SOMMAIRE: Le texte de la lettre dans laquelle on rend compte de la situation politique et financière du Parti radical et notamment de la grave situation créée par le découvert de cinq milliards de lires, sollicitant en même temps le renouvellement de l'inscription pour 1993 et l'envoi de quotes-parts proportionnelles à ses propres revenus. Les responsables de la gestion du parti revendiquent dans la lettre la signification politique de quêtes continuelles, des menaces continuelles de fermeture qui ont caractérisé l'histoire du Pr: face à "Tangentopoli" (1) ne serait-il pas urgent de tenir compte de l'histoire radicale, de ceux qui ont toujours résisté à la corruption politique, de ceux qui ont toujours pratiqué rigoureusement l'autofinancement, de ceux qui ont choisi de ne pas se présenter aux élections des administrations locales pour ne pas se résigner à cette façon de faire de la politique qu'aujourd'hui tout le monde semble dénoncer?
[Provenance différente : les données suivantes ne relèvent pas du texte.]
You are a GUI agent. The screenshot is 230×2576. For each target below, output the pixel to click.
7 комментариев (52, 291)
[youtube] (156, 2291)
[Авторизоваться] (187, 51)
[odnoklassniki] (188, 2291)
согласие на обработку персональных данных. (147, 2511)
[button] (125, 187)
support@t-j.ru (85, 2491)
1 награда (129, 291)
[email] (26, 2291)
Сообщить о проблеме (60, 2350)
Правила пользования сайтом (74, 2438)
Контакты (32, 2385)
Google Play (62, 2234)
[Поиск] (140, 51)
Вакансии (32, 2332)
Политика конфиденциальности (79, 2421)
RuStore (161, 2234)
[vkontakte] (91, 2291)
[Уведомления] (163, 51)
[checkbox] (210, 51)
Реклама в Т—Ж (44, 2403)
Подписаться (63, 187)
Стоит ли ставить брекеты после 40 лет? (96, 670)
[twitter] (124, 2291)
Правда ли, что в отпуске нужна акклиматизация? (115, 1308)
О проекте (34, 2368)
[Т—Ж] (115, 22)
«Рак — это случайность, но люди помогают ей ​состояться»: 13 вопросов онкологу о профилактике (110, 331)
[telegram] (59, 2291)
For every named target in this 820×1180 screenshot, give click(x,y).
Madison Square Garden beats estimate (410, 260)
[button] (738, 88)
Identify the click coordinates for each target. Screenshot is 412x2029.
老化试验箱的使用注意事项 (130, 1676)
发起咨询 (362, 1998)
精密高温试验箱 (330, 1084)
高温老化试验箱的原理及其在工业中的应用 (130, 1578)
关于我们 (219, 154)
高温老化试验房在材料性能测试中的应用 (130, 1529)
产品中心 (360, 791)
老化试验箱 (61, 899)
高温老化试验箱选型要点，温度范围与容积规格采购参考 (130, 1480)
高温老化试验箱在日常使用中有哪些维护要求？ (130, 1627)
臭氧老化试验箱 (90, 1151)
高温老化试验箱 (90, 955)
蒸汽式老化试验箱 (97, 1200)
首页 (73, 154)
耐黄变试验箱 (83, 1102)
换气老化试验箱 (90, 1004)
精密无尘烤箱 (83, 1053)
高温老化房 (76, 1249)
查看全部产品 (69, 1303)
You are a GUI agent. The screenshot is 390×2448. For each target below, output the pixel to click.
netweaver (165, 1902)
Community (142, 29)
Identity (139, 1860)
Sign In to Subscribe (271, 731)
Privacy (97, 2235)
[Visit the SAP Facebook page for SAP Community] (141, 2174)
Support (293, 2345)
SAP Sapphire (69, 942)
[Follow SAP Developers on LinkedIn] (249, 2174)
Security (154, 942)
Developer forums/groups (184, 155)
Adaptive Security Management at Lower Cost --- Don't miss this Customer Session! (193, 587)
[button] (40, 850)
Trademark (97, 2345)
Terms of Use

Dans la lettre on confirme les caractéristiques laïques de l'inscription au Pr qui ne comporte aucune forme de discipline, qui ne demande pas de sacrifices de liberté. Mais face à la situation financière qui semble insurmontable il faut se préparer à un grand Congrès de fermeture du parti: la seule alternative est l'inscription d'au moins 30.000 italiens.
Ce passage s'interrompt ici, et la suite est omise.